[Text passage]

■ ■ ■

According to the U.S. Centers for Disease Control and Prevention, vaccine manufacturers had projected they would produce about 135 million doses of flu vaccine for the 2012-2013 season. But as of Jan. 4, more than 128 million doses have been distributed.
Since then, demand has picked up after the CDC issued an advisory saying this flu season was shaping up to be moderately severe.
“We’re hearing of spot shortages here and there around the country,” says Tom Skinner, a spokesman for the CDC.
That’s not particularly surprising, Skinner says, given that it’s January and there’s a moderate to severe flu season that’s sending a lot of people to the doctor’s office to roll up their sleeves.
“The bottom line is, people may have to check around several places to find a flu vaccine,” Skinner says.
It’s hard to tell where a shortage may strike. The Washington Post reported on Thursday that some people in the D.C. area were having trouble getting their shot. The Lansing State Journal reported that some local pharmacies in Michigan were running out of the vaccine.
But there do not seem to be any widespread shortages. In New York City, “there is no vaccine shortage, and we do not anticipate one,” a spokesperson for the city’s health department said in an email.
Flu vaccine providers have been selling out of some versions of the vaccine but insist they have enough supply to meet the demand. MedImmune, which makes a nasal spray flu vaccine, told CNN that it has a surplus of 620,000 extra doses. Vaccine makers Sanofi Pasteur and Glaxo Smith Kline also said they were confident their supply should cover the demand.
“The greater issue is that less than 50 percent of the U.S. population gets vaccinated each year,” GSK vice president Leonard Friedland told CNN.
For best results, you may want to contact your local pharmacy or doctor ahead of time to see if they’re stocked up on the vaccine. You can find flu vaccine providers near you at flu.gov.
Because every flu season is different, the flu vaccine changes every year. Experts from the CDC, the U.S. Food and Drug Administration and the World Health Organization study virus samples collected from around the world to try to figure out which strains are most likely to crop up in the next flu season.
For the 2012-2013 flu season, the WHO recommended that manufacturers use three strains of virus in the vaccine: an H1N1 strain and an H3N2 strain of influenza A virus, and an influenza B virus.
The latest data shows that the influenza A subtype H3N2 seems to be dominating the viral landscape this season. The subtypes of the flu virus are named for the types of proteins on their outer coats. H3N2 carries a form of the protein hemagglutinin called H3, and a form of the protein neuraminidase called N2.
Symptoms associated with seasonal H3N2 influenza are similar to other kinds of seasonal flu: fever, cough, runny or stuffy nose, a sore throat, muscle aches and headache.
Past flu seasons have shown that H3N2 can be associated with a more severe outbreak. In the 2003-2004 flu season, a new subtype of H3N2 known as the “Fujian flu” was the culprit behind an atypically severe flu season. But H3N2 isn’t anything like a “super-flu.” Because the strain was new, vaccines for that season provided only partial protection, providing an opening for the virus to spread.
But this season, the vaccine looks to be a good match for H3N2, as far as the CDC can tell. And since flu season can last until as late as May, it’s still not too late to roll up your sleeve.

■ ■ ■

[Tasks to perform]
**A.** Return the section of the flu vaccine article from "The latest data" up to and including "virus to spread.".
**B.** According to the flu vaccine article, how large a surplus of doses did MedImmune report to CNN?
The rows have nothing to do with the flu vaccine article.

[Records provided]
■ ■ ■

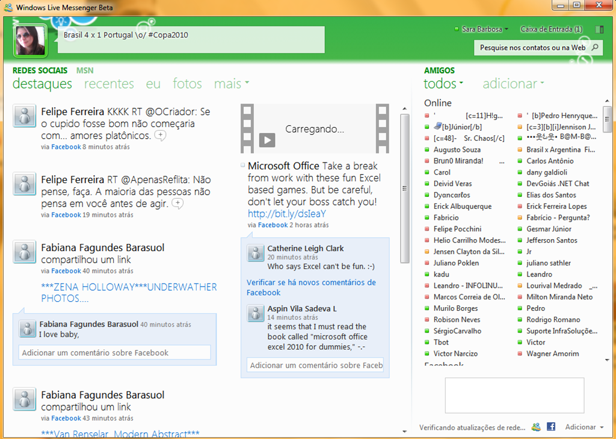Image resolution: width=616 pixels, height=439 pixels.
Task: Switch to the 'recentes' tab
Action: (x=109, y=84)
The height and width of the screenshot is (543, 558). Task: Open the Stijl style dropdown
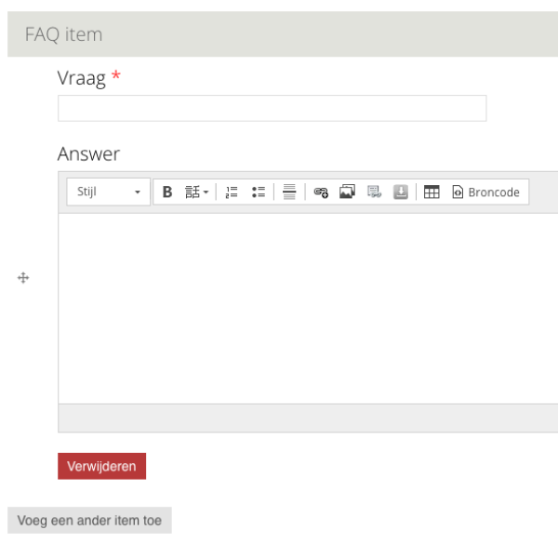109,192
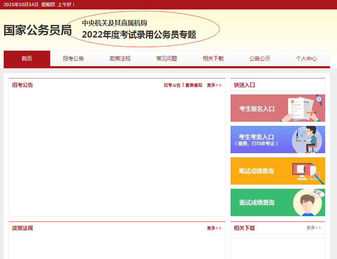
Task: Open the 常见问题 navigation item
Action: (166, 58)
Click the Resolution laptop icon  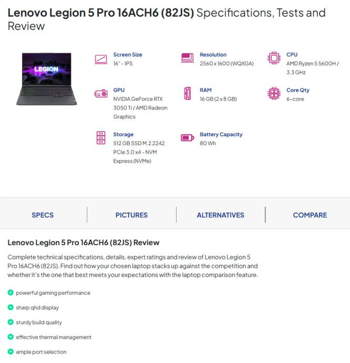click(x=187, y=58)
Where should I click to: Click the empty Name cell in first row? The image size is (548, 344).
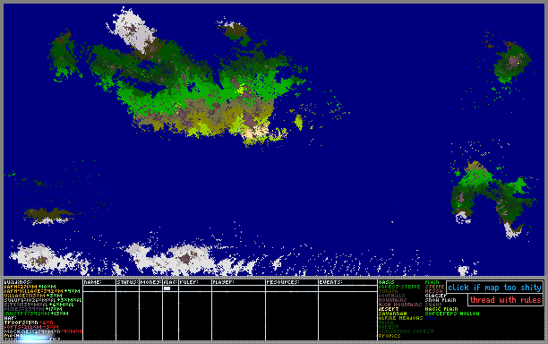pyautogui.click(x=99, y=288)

■ ■ ■

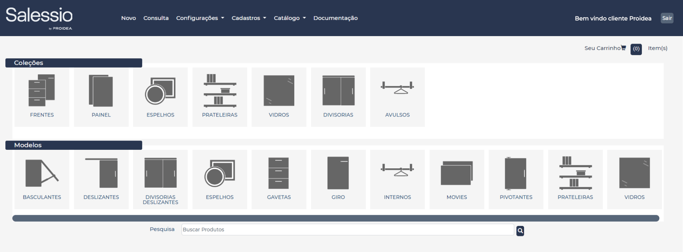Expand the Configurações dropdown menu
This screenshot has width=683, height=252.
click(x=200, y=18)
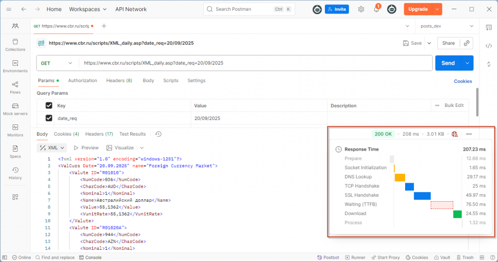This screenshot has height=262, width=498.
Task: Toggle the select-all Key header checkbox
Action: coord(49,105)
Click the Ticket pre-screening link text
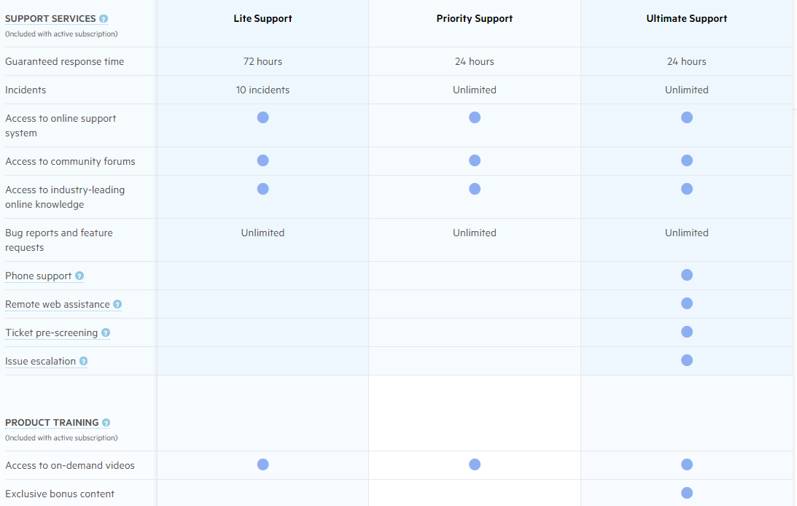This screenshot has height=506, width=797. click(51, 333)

■ ■ ■

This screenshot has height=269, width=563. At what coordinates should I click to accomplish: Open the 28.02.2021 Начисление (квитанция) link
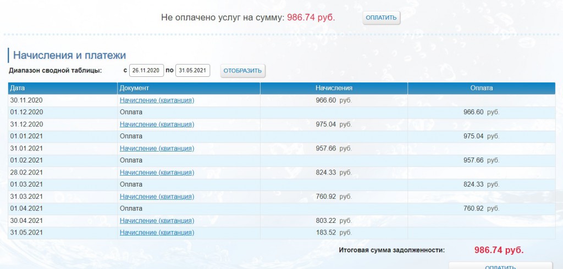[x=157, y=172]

■ ■ ■

[Results]
**A.**
The latest data shows that the influenza A subtype H3N2 seems to be dominating the viral landscape this season. The subtypes of the flu virus are named for the types of proteins on their outer coats. H3N2 carries a form of the protein hemagglutinin called H3, and a form of the protein neuraminidase called N2.
Symptoms associated with seasonal H3N2 influenza are similar to other kinds of seasonal flu: fever, cough, runny or stuffy nose, a sore throat, muscle aches and headache.
Past flu seasons have shown that H3N2 can be associated with a more severe outbreak. In the 2003-2004 flu season, a new subtype of H3N2 known as the “Fujian flu” was the culprit behind an atypically severe flu season. But H3N2 isn’t anything like a “super-flu.” Because the strain was new, vaccines for that season provided only partial protection, providing an opening for the virus to spread.

**B.** 620,000 extra doses